Abstract: An investigation of the behavior of clay systems in drilling fluids was begun in 1958 to determine the cause of gelation in lime-treated muds with increased temperatures incurred during drilling operations. Mud systems were evaluated by physical property measurements, cation exchange data, X-ray diffraction analysis, and electron microscopy before and after hydrothermal treatment. Selected samples were rerun after two years' storage at laboratory temperatures.
High-temperature gelation of lime-caustic muds is caused by the synthesis of calcium silicate hydrates, hereafter referred to as CSH, in general and tobermorite (XCaO, SiO2, H2O) specifically. These materials are considered the principal cementing agents of Portland cement. Spheroidal poorly crystallized tobermorite was produced from interlayered illite-montmorillonite muds. Laths and needles of crystalline tobermorite (11.3–11.6 Å type) were synthesized from the pure montmorillonite systems. Zeolite minerals were synthesized concurrently and were the dominant alteration product when Ca(OH)2 was not added to the system.

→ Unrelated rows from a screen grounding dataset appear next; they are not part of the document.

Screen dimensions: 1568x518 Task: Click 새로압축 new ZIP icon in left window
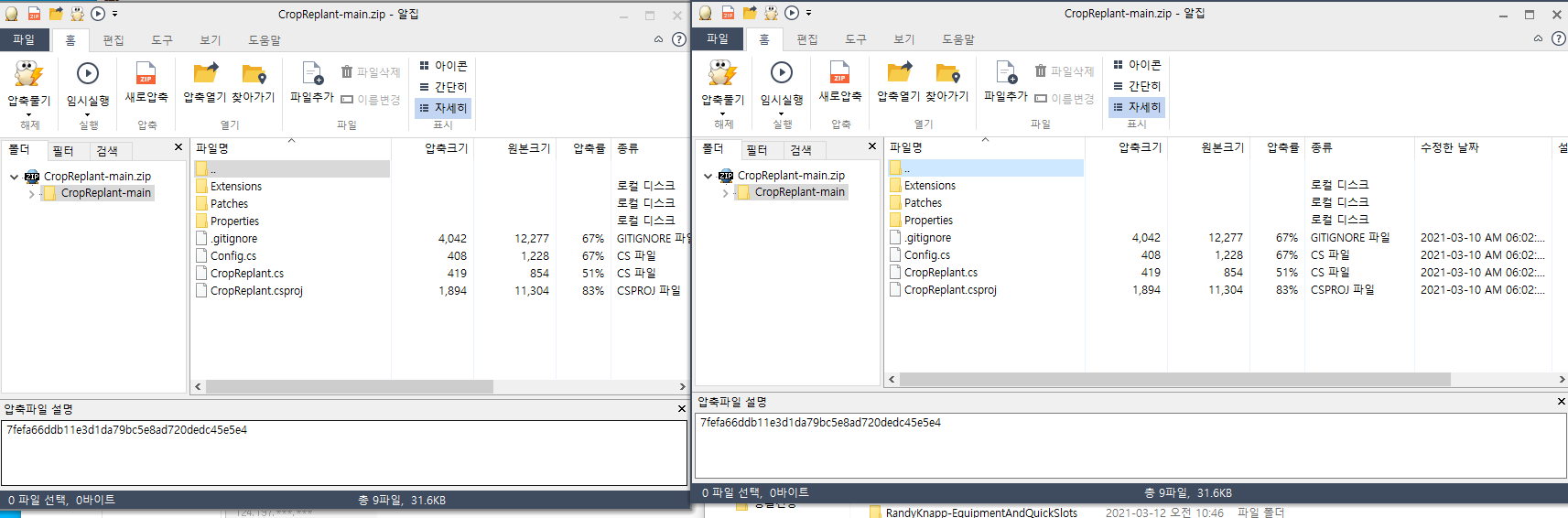[x=146, y=74]
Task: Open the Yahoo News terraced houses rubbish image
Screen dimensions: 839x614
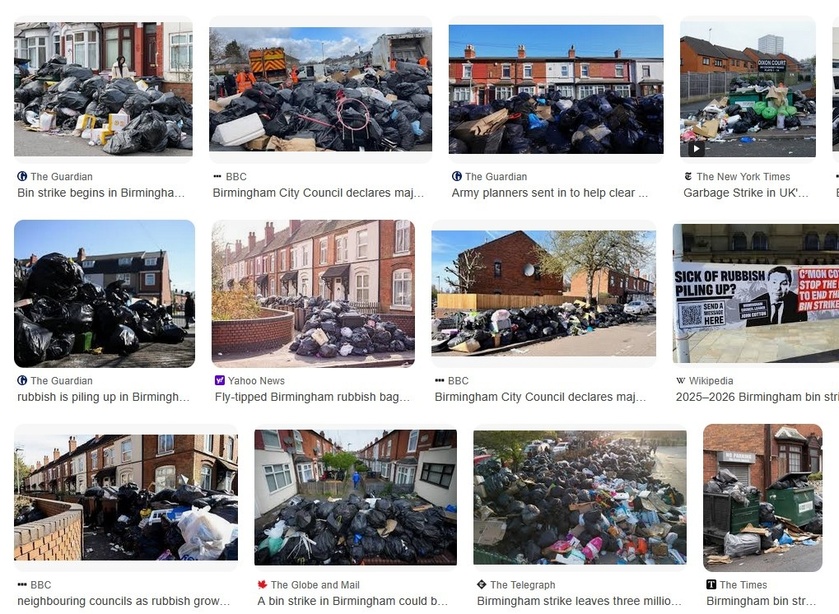Action: coord(313,293)
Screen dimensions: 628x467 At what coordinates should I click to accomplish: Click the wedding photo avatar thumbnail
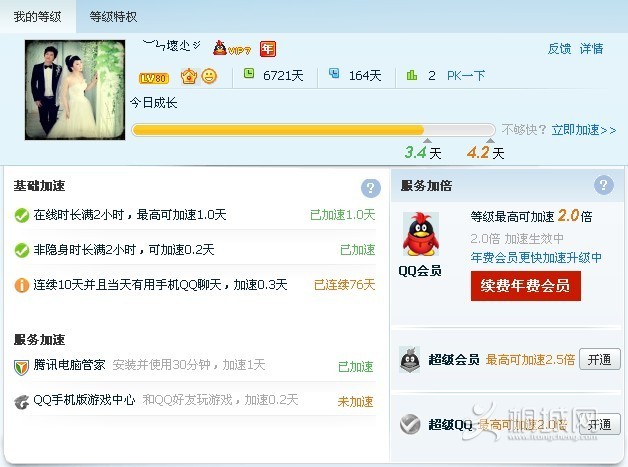tap(75, 90)
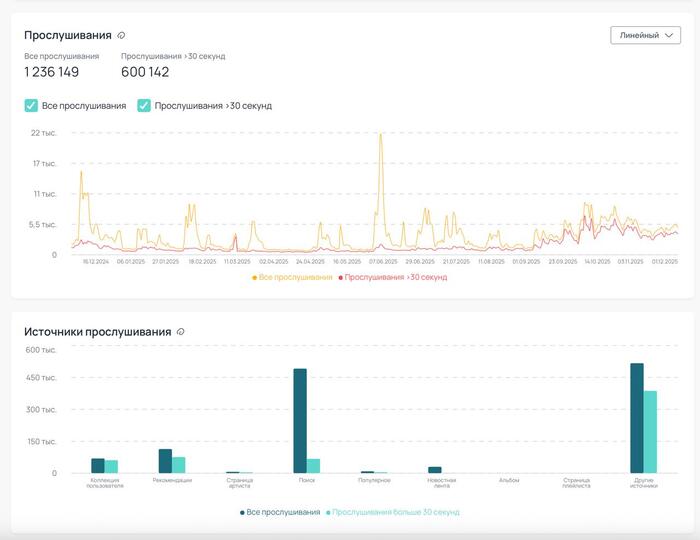Click the light teal Другие источники bar
This screenshot has height=540, width=700.
pyautogui.click(x=650, y=432)
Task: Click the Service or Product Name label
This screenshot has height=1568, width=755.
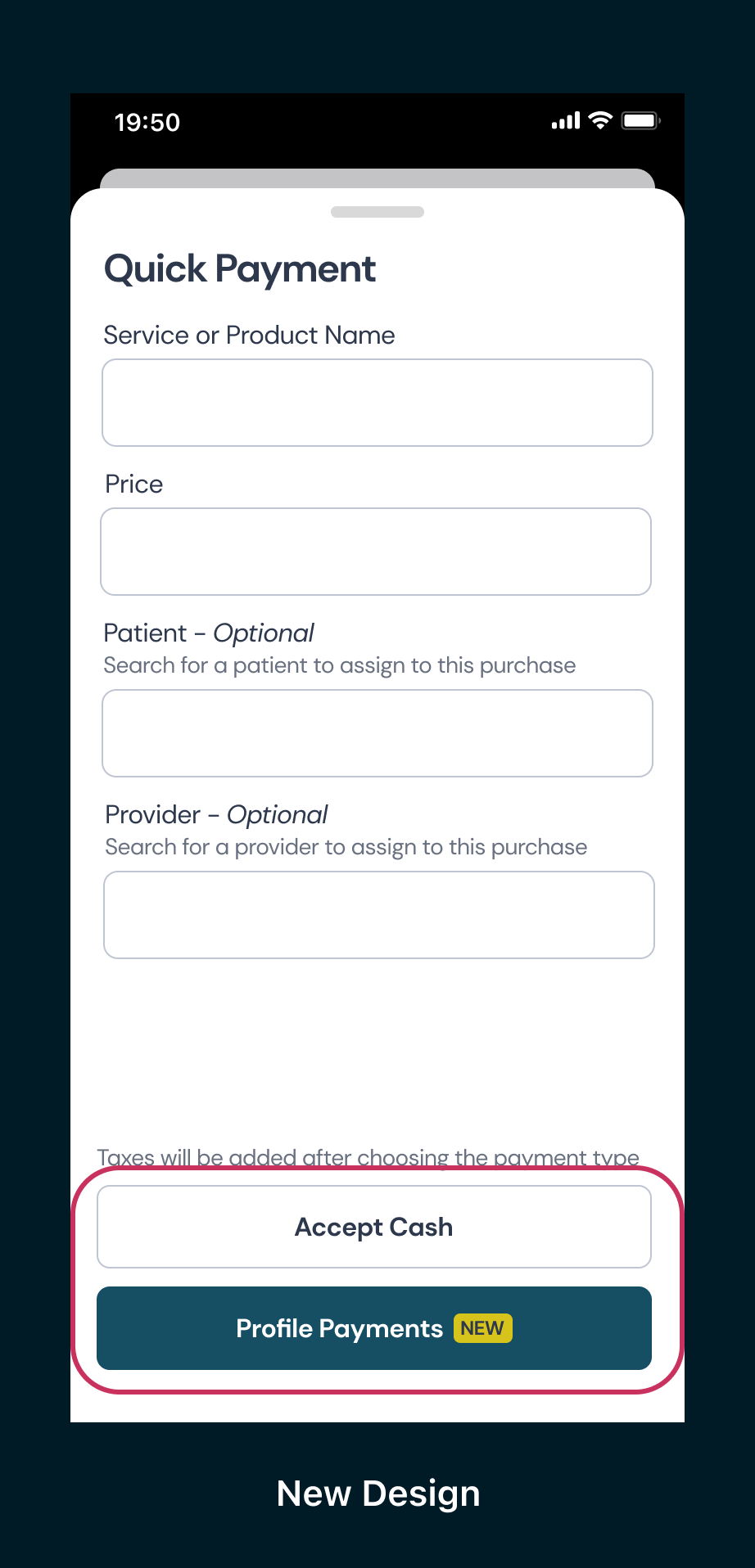Action: click(x=249, y=336)
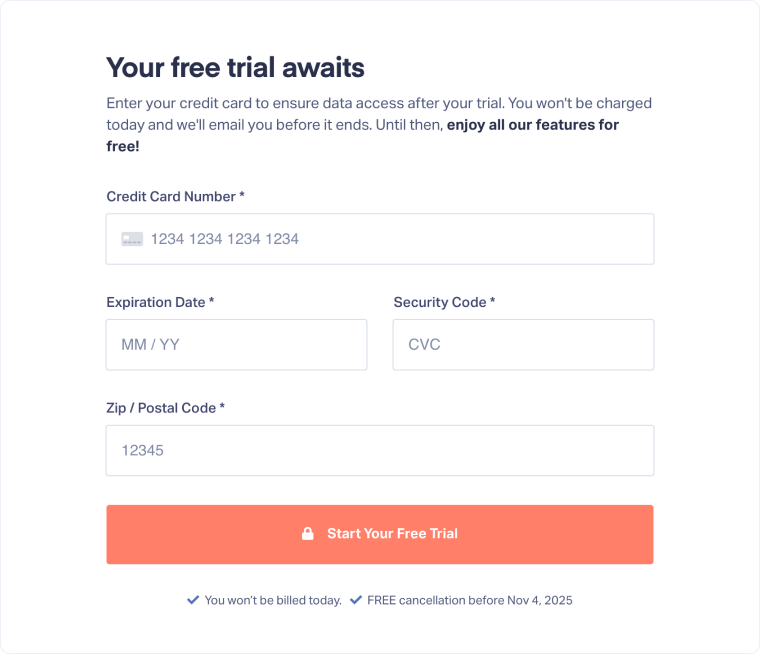Click the "Enter your credit card" description sentence

(300, 103)
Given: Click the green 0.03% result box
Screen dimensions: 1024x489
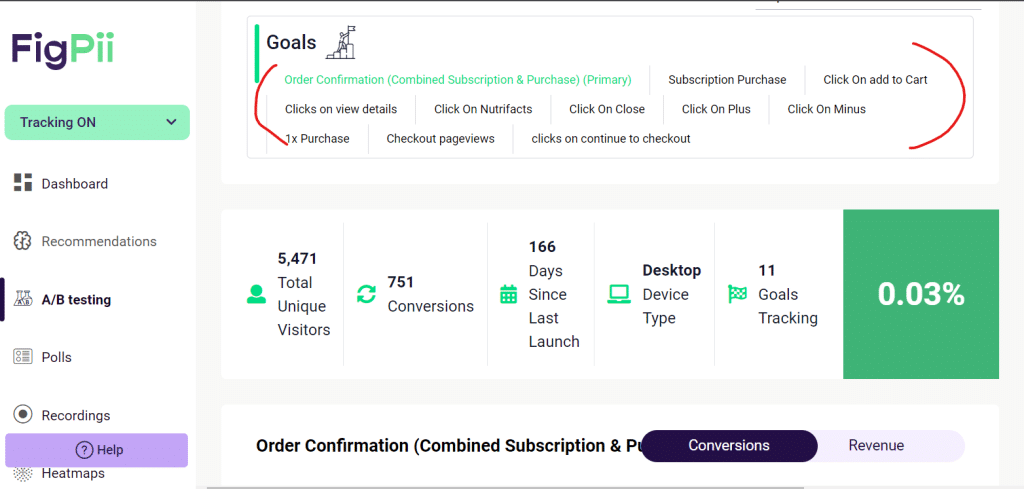Looking at the screenshot, I should coord(920,294).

Synthesized aged (2 years) mud systems were studied after 8 weeks of dialysis with distilled water. Corundum was observed in samples where tobermorite formed, and was the dominant insoluble residue after HCl treatment. Much sharper diffraction maxima were obtained of the CSH compounds after dialysis or glycerine washing.
“Al-chlorite,” “Al-vermiculite,” and “Al-micas” were synthesized when treatments included aluminum ions. The products formed were of varying stabilities after washing with distilled water and HCl. Glycerol expanded the montmorillonite which had not reacted, but no expansion from the 10 Å or 14 Å d(001) spacing of the new product occurrred.